## Work to be completed
Each line holding the string "will" is to be copied from the data.
■ ■ ■ ■ ■
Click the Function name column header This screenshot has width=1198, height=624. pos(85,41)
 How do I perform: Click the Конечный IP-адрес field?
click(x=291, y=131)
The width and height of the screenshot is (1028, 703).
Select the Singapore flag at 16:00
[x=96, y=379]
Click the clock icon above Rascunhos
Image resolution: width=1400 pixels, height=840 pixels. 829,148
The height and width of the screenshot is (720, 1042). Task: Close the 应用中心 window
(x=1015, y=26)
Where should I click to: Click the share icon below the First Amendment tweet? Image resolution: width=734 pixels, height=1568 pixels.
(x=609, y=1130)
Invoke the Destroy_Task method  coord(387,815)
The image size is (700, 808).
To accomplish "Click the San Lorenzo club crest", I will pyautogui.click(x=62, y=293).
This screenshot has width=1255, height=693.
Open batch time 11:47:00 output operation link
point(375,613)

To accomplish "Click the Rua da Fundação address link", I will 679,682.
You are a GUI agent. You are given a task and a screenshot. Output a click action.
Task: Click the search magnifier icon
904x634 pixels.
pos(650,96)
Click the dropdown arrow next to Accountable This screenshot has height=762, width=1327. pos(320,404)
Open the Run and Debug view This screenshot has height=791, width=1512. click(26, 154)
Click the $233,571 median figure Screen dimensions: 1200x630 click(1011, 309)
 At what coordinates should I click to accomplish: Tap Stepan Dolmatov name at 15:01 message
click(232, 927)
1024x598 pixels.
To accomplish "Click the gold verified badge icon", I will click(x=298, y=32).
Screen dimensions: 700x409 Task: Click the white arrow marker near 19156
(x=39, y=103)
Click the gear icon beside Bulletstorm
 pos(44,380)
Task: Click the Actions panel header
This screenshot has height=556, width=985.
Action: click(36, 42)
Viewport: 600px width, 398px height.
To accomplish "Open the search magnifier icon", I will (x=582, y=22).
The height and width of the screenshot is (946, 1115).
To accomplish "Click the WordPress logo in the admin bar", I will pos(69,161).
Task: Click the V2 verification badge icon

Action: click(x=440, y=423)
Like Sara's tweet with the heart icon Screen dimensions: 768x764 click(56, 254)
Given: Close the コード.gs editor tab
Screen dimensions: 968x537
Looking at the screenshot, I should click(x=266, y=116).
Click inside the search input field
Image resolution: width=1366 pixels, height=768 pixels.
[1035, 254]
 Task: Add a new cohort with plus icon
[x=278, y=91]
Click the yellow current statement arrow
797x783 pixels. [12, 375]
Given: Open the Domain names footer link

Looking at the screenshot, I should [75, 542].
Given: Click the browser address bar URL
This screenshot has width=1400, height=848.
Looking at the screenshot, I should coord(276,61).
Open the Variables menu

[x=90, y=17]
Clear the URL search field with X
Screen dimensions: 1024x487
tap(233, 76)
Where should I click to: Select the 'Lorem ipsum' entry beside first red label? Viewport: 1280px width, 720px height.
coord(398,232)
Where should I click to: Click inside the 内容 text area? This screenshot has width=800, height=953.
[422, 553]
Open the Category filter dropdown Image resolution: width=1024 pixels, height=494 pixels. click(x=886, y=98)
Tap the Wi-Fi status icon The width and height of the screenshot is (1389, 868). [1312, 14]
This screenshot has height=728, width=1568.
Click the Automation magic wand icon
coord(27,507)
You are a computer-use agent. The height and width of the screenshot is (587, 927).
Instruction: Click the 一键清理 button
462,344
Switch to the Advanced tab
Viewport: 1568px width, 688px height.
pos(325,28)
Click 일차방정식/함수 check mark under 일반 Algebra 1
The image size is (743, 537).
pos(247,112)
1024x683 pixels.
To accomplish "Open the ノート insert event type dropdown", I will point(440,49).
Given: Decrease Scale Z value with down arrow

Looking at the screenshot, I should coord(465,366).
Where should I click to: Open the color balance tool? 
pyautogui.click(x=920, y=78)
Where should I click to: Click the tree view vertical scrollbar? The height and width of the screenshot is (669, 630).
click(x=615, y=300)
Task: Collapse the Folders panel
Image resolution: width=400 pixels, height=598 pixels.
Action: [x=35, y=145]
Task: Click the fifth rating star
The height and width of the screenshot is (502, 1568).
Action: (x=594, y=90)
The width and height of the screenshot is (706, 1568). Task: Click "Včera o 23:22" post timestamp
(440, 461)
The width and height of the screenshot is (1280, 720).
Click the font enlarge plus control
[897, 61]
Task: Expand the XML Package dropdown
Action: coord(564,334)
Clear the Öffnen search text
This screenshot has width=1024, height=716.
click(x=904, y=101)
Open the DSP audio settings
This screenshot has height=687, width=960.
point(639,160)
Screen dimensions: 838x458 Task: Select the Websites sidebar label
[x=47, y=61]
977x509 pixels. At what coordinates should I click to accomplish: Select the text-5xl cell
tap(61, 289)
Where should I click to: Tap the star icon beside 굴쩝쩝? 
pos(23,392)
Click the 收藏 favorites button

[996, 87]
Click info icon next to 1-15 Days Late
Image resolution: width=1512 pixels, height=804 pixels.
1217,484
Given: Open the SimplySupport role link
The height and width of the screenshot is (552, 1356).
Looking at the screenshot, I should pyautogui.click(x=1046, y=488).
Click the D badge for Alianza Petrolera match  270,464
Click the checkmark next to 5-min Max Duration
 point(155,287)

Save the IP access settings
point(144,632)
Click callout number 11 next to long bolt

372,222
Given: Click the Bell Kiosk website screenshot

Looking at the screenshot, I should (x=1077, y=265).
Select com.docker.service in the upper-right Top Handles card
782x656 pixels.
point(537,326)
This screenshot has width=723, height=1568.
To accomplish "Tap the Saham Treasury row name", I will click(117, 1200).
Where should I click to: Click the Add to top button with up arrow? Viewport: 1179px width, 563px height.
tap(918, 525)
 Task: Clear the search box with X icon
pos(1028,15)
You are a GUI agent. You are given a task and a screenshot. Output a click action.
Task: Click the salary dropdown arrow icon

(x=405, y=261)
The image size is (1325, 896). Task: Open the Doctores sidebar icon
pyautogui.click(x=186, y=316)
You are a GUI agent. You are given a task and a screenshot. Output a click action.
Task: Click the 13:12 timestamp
■ ■ ■ ■ ■
## The completed task
To accomplish "Click the San Lorenzo club crest", I will pyautogui.click(x=62, y=293).
To accomplish "Click the Rua da Fundação address link", I will 679,682.
To accomplish "Click the gold verified badge icon", I will click(x=298, y=32).
To accomplish "Open the search magnifier icon", I will (x=582, y=22).
To accomplish "Click the WordPress logo in the admin bar", I will pos(69,161).
To accomplish "Open the ノート insert event type dropdown", I will point(440,49).
To accomplish "Tap the Saham Treasury row name", I will click(117, 1200).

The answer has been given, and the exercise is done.